Passage shown:
#####
Shark Tank “Entities” Can Take 5% Equity No Matter What

We talk about Shark Tank on ABC here on nibletz.com quite a bit. That’s partly because it’s a great show about startups and partly because no matter what we’ve reported it’s still my favorite show.

In fact, Daymond John and Mark Cuban have done some great things for entrepreneurs, startups, and even students interested in startups and entrepreneurship. Both Cuban and John speak regularly at entrepreneurship conferences and colleges. John even held a Google+ hangout for high school students studying business.

We recently obtained the application for your business to appear on the Shark Tank. It’s not a top secret application or anything like that. Just about any entrepreneur interested in Shark Tank’s open casting calls can obtain the same application.

We highly advise, that if you’re planning on pitching your startup to Shark Tank in their open casting call, and especially if you make it past that point that you read the fine print.
#####
Provided material:
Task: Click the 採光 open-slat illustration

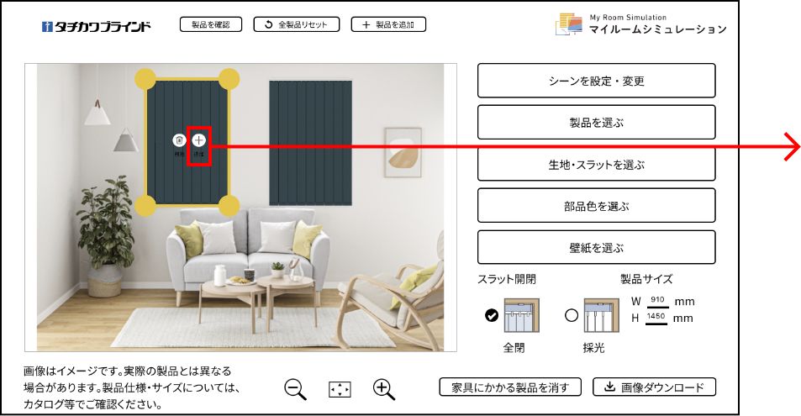Action: click(x=601, y=315)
#####
Tasks to complete:
**A)** In the Shark Tank article, echo the text word for word from "In fact, Daymond" to "students studying business.".
**B)** According to the Shark Tank article, who held a Google+ hangout for high school students studying business?

Responses to the exercise:
**A)**
In fact, Daymond John and Mark Cuban have done some great things for entrepreneurs, startups, and even students interested in startups and entrepreneurship. Both Cuban and John speak regularly at entrepreneurship conferences and colleges. John even held a Google+ hangout for high school students studying business.

**B)** Daymond John